◆ Jobs ◆
**a.** Tell whether each statement below agrees with the anvil discussion, answering yes or no and quoting the deciding words from it: (i) Ironback is a native Australian wood. (ii) Razler has personally used the made-in-China anvils sold by the mail-order firms. (iii) The local Australian smiths who go to fairs make knives from the blades of large grass mowers.
**b.** Write the next part of the anvil discussion, starting from where it stops.

◆ Source passage ◆
◇ ◇ ◇ ◇ ◇ ◇ ◇

Well, I am always prepared to defer to greater knowledge and experience,

but your mileage may vary depending on the brand of horse feathers you use.

There are tricks to using a smaller anvil (i.e.) the lump of iron. The mass

is important in order to provide a resistance to allow the under surface to

be struck back and work that surface. More mass, or allowing the mass of

iron to be mounted on Ironback stump (a native Australian wood, bloody

solid stuff very hard and rigid) to effectively beef up the mass of the

anvil can give satisfactory results for smallish objects. If you want to

work large lumps of meatal, I agree with my learned friend, bigger is

better, and indeed small is useless for large things.

 

I know local (Australian) smiths who take small portable forges and small

anvils to fairs to work with. They make only small objects such as knives

from the blade of large grass mowers that are towed behind tractors, and

spoons.

I should perhaps have added to my original posting : "for a start until you

get something bigger". I will agree that bigger is usually better in terms

of the anvil, but I was talking to someone who alleged he had no contact,

and was totally lacking knowledge.

 

<snip>

 

Safe Hammering...

Robin

 

 

From: david.razler at worldnet.att.net (David M. Razler)

Newsgroups: rec.org.sca

Subject: Re: Anvils and smiths

Date: Sat, 21 Dec 1996 02:52:00 GMT

 

dwbutler at mtu.edu (Daniel W. Butler-Ehle) wrote:

 

| Discount hardware mail-order houses like Northern Hydraulic and

| Harbor Freight have them on occasion for $0.75/pound or thereabouts.

| Probably not ferrier-quality, but you just need something to bang

| on that is more suitable than the railroad track everyone's trying

| to convince you to use, right?

 

While I have had no experience with the made-in-China anvils sold by the above

firms, my experience with their other metal goods and other Chinese tools

tells me to look at their anvils very carefully before committing.

 

Fragile, large-grained cast iron is used in places where a much higher-quality

steel is the proper material. From a distance, it appears at least some of the

Chinese anvils I have seen consist of a plate of steel on a poor cast-iron

body. I fear that even just banging on one of these anvils could crack it in

no time.

◇ ◇ ◇ ◇ ◇ ◇ ◇

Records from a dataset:
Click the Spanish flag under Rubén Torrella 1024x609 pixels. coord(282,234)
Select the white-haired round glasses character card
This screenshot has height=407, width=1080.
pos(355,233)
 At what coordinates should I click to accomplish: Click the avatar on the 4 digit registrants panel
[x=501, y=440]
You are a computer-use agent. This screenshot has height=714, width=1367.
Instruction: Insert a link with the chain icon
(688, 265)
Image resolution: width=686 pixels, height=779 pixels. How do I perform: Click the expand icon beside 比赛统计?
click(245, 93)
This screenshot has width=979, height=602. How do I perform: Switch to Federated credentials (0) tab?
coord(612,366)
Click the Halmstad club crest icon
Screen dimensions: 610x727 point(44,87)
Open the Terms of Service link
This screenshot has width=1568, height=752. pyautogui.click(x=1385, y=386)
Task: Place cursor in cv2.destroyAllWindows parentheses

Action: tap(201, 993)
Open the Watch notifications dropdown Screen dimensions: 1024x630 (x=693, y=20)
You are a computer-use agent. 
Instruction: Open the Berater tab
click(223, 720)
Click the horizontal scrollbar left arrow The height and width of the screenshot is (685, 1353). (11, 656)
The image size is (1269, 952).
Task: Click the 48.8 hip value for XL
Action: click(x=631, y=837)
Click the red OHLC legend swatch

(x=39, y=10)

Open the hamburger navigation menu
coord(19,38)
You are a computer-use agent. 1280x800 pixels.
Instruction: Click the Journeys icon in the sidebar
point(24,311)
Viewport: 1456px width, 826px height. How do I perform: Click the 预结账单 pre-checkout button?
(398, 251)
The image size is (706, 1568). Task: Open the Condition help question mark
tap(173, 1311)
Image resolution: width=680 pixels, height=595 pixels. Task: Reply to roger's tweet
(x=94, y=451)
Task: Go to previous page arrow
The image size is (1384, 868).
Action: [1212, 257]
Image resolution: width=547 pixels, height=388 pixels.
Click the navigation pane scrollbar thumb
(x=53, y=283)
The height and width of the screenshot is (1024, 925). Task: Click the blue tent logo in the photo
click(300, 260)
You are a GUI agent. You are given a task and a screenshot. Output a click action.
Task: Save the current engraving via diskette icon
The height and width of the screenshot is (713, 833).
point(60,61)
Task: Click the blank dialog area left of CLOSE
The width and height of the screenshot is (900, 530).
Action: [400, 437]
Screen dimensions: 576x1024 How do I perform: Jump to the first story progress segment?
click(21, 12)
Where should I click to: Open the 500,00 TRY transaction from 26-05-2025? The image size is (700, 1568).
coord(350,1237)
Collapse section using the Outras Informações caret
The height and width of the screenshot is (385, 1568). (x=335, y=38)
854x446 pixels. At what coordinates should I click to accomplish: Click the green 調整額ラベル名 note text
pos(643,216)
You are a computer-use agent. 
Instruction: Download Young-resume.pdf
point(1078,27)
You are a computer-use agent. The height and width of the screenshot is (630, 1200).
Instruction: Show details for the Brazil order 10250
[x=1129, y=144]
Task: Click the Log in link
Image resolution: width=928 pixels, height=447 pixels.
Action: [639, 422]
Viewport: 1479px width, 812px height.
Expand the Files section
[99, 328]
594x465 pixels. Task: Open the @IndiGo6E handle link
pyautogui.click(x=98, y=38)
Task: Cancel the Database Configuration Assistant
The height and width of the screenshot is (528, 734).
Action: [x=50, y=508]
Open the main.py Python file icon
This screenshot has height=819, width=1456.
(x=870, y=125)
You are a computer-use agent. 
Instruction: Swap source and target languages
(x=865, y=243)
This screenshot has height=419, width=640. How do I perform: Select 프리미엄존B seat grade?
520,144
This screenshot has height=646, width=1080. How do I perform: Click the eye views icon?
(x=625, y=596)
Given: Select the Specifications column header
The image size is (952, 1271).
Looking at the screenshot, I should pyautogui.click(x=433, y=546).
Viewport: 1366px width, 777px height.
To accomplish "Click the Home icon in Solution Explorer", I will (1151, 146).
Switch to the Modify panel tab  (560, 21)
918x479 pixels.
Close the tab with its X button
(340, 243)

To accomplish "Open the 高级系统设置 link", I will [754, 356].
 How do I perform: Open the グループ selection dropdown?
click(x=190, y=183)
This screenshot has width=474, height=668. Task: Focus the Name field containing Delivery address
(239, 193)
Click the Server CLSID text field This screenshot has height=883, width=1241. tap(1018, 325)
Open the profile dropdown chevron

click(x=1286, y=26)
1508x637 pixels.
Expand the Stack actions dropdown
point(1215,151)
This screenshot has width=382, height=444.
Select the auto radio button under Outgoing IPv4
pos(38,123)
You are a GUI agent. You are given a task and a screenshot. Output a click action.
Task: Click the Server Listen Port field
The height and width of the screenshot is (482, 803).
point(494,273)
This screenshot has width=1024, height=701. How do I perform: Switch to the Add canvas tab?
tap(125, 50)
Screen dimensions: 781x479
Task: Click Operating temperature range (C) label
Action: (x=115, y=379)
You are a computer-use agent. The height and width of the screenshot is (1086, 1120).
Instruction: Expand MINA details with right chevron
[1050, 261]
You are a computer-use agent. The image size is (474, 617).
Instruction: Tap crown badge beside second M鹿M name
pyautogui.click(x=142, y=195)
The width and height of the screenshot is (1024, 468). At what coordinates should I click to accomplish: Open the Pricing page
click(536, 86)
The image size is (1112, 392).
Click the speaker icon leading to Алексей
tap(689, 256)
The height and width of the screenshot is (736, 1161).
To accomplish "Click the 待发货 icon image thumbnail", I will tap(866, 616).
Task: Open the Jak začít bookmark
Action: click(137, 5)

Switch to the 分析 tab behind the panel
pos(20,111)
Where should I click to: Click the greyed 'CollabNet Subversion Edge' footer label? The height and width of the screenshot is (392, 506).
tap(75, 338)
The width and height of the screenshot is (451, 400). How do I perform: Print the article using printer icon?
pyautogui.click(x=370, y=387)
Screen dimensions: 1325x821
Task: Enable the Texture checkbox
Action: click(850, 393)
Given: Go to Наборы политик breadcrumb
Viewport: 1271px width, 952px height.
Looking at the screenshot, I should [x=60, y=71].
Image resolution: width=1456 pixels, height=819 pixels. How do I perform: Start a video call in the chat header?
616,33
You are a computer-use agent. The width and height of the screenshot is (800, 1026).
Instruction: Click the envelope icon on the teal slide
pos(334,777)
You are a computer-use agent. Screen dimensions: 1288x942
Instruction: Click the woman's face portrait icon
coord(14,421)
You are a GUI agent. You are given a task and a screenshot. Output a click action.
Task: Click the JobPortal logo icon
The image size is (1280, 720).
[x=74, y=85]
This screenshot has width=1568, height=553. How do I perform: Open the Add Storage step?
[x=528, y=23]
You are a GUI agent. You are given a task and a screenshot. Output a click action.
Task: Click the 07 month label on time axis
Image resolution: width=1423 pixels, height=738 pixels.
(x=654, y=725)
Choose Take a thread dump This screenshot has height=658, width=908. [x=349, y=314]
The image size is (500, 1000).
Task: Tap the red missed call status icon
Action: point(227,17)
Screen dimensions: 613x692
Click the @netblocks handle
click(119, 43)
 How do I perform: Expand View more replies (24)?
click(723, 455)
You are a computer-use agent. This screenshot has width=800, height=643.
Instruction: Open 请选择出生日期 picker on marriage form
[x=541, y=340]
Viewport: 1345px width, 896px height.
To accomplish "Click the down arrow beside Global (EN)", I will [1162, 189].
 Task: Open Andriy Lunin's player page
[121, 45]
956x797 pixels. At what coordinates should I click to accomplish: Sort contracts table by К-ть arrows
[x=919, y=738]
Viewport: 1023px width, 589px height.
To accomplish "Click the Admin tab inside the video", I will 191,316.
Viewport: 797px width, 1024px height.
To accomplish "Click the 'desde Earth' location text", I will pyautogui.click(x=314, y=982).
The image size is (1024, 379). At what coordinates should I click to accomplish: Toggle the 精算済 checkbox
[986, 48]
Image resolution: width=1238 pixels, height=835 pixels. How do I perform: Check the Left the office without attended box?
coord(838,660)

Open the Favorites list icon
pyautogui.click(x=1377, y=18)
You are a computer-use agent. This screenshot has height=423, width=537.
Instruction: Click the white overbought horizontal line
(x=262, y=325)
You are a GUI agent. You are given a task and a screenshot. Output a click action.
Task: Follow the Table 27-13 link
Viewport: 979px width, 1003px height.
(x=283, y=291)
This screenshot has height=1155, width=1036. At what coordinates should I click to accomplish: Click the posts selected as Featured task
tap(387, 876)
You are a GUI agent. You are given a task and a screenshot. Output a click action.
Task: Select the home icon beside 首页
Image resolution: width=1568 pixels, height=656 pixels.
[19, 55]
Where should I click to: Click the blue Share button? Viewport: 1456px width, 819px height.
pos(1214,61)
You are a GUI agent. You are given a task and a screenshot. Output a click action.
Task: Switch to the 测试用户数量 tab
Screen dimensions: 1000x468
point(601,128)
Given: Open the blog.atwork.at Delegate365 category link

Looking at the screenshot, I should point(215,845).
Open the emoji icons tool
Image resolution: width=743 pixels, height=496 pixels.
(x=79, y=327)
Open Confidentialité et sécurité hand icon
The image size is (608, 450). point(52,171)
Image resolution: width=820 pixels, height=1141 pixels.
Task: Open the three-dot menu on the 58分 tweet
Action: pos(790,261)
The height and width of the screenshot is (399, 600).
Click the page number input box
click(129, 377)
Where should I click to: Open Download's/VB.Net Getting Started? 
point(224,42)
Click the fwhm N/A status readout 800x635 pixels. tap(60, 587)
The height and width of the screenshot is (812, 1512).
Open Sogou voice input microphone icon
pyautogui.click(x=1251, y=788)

◇ ◇ ◇ ◇ ◇ ◇ ◇

◆ Answers to the problems ◆
**a.**
(i) Yes: "Ironback stump (a native Australian wood, bloody solid stuff very hard and rigid)"
(ii) No: "While I have had no experience with the made-in-China anvils sold by the above firms"
(iii) Yes: "They make only small objects such as knives from the blade of large grass mowers that are towed behind tractors"

**b.**
                               dmr

David M. Razler

david.razler at worldnet.att.net

 

 

From: dwbutler at mtu.edu (Daniel W. Butler-Ehle)

Newsgroups: rec.org.sca

Subject: Re: Anvils and smiths

Date: 21 Dec 1996 14:24:15 -0500

Organization: Michigan Technological University

 

David M. Razler (david.razler at worldnet.att.net) wrote:

: dwbutler at mtu.edu (Daniel W. Butler-Ehle) wrote:

:

: | Discount hardware mail-order houses like Northern Hydraulic and

: | Harbor Freight have them on occasion for $0.75/pound or thereabouts.

: | Probably not ferrier-quality, but you just need something to bang

: | on that is more suitable than the railroad track everyone's trying

: | to convince you to use, right?

:

: While I have had no experience with the made-in-China anvils sold by the above

: firms, my experience with their other metal goods and other Chinese tools

: tells me to look at their anvils very carefully before committing.

:

: Fragile, large-grained cast iron is used in places where a much higher-quality

: steel is the proper material. From a distance, it appears at least some of the

: Chinese anvils I have seen consist of a plate of steel on a poor cast-iron

: body. I fear that even just banging on one of these anvils could crack it in

: no time.

 

Yep, those are the ones. Pieces of junk.  Not hard enough for continued

use, but they're heavy enough and are more or less the right shape.

May be just about right for a hobby that you might spend eighty hours on

during the first couple months that you get into it and then only

0-15 hours per year after that.  I'm gonna back off a bit on my

discounting of anvils made from rail, but those I know who have

used them for armoring have almost immediately abandoned them for

*anything* else.  They do work for many, though. And the price is

good when they can be gotten (although "cheap" and "legal" don't

always go together well on this). And they are neither flat nor

hardened.

 

One thing you'll probably want in an anvil is a hardie hole (the

square hole for holding fullers, swages, clamps, etc.).  Cheapo

anvils probably don't have 'em; rail anvils never do.  A pritchel

hole is certainly handy too, but not tough to improvise.

 

Yes, cheapo anvils are crap steel.  They won't stand up to

years of farrier work.  But they may stand up to a lifetime of

causual armoring (i.e., you're not making a business out of it).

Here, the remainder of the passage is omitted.